[Data shown]

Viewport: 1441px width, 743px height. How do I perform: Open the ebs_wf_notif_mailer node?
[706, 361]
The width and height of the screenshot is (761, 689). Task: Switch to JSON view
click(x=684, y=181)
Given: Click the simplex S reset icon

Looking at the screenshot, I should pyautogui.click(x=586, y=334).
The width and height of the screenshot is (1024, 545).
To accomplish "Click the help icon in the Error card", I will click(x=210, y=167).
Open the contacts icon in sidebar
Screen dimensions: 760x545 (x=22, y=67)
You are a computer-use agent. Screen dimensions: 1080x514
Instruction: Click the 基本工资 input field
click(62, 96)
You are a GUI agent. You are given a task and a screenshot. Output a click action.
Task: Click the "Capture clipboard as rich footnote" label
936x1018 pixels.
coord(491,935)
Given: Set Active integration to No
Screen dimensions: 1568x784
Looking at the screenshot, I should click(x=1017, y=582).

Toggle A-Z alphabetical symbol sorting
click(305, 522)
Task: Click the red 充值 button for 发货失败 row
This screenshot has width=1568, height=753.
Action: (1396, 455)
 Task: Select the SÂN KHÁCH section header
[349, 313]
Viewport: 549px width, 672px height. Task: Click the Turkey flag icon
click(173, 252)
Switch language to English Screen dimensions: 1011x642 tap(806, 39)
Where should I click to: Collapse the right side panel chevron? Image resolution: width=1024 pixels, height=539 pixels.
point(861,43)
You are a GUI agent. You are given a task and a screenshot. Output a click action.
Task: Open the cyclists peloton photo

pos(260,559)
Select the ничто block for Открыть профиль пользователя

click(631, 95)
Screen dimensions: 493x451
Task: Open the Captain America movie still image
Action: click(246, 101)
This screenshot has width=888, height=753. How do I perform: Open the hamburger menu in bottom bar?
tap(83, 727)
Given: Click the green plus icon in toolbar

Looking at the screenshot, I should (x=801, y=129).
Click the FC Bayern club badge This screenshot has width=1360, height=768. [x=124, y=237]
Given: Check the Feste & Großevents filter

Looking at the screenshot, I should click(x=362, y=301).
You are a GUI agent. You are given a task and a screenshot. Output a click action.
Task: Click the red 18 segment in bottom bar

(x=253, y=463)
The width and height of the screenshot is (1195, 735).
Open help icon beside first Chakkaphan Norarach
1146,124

[/Data shown]

◆ Instructions for the task: Return every line of the listing, word for word.

◆ Task output:
Viewport: 1441px width, 743px height. How do I perform: Open the ebs_wf_notif_mailer node?
[706, 361]
The width and height of the screenshot is (761, 689). Task: Switch to JSON view
click(x=684, y=181)
Given: Click the simplex S reset icon

Looking at the screenshot, I should pyautogui.click(x=586, y=334).
The width and height of the screenshot is (1024, 545).
To accomplish "Click the help icon in the Error card", I will click(x=210, y=167).
Open the contacts icon in sidebar
Screen dimensions: 760x545 (x=22, y=67)
You are a computer-use agent. Screen dimensions: 1080x514
Instruction: Click the 基本工资 input field
click(62, 96)
You are a GUI agent. You are given a task and a screenshot. Output a click action.
Task: Click the "Capture clipboard as rich footnote" label
936x1018 pixels.
coord(491,935)
Given: Set Active integration to No
Screen dimensions: 1568x784
Looking at the screenshot, I should click(x=1017, y=582).

Toggle A-Z alphabetical symbol sorting
click(305, 522)
Task: Click the red 充值 button for 发货失败 row
This screenshot has width=1568, height=753.
Action: (1396, 455)
 Task: Select the SÂN KHÁCH section header
[349, 313]
Viewport: 549px width, 672px height. Task: Click the Turkey flag icon
click(173, 252)
Switch language to English Screen dimensions: 1011x642 tap(806, 39)
Where should I click to: Collapse the right side panel chevron? Image resolution: width=1024 pixels, height=539 pixels.
point(861,43)
You are a GUI agent. You are given a task and a screenshot. Output a click action.
Task: Open the cyclists peloton photo

pos(260,559)
Select the ничто block for Открыть профиль пользователя

click(631, 95)
Screen dimensions: 493x451
Task: Open the Captain America movie still image
Action: click(246, 101)
This screenshot has width=888, height=753. How do I perform: Open the hamburger menu in bottom bar?
tap(83, 727)
Given: Click the green plus icon in toolbar

Looking at the screenshot, I should (x=801, y=129).
Click the FC Bayern club badge This screenshot has width=1360, height=768. [x=124, y=237]
Given: Check the Feste & Großevents filter

Looking at the screenshot, I should click(x=362, y=301).
You are a GUI agent. You are given a task and a screenshot. Output a click action.
Task: Click the red 18 segment in bottom bar

(x=253, y=463)
The width and height of the screenshot is (1195, 735).
Open help icon beside first Chakkaphan Norarach
1146,124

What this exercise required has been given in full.